■ Task to complete ■
Only the lines from the one with "You are a computer-use" through the last line of the data below are to be duplicated, exactly and without pictures.

■ Recorded data ■
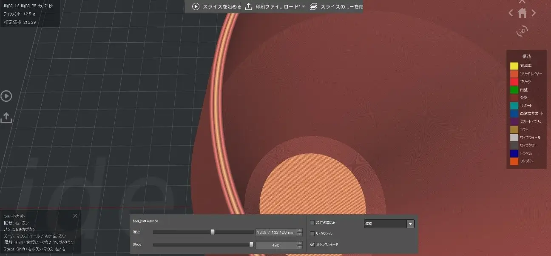Click the home view icon

(522, 13)
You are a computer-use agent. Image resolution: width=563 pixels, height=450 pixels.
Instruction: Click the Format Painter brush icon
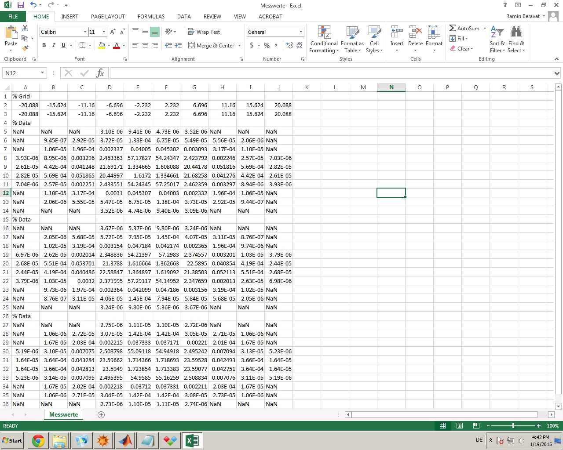[25, 48]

■ Solution for this problem ■
You are a computer-use agent. Image resolution: width=563 pixels, height=450 pixels.
Instruction: Click the Format Painter brush icon
[25, 48]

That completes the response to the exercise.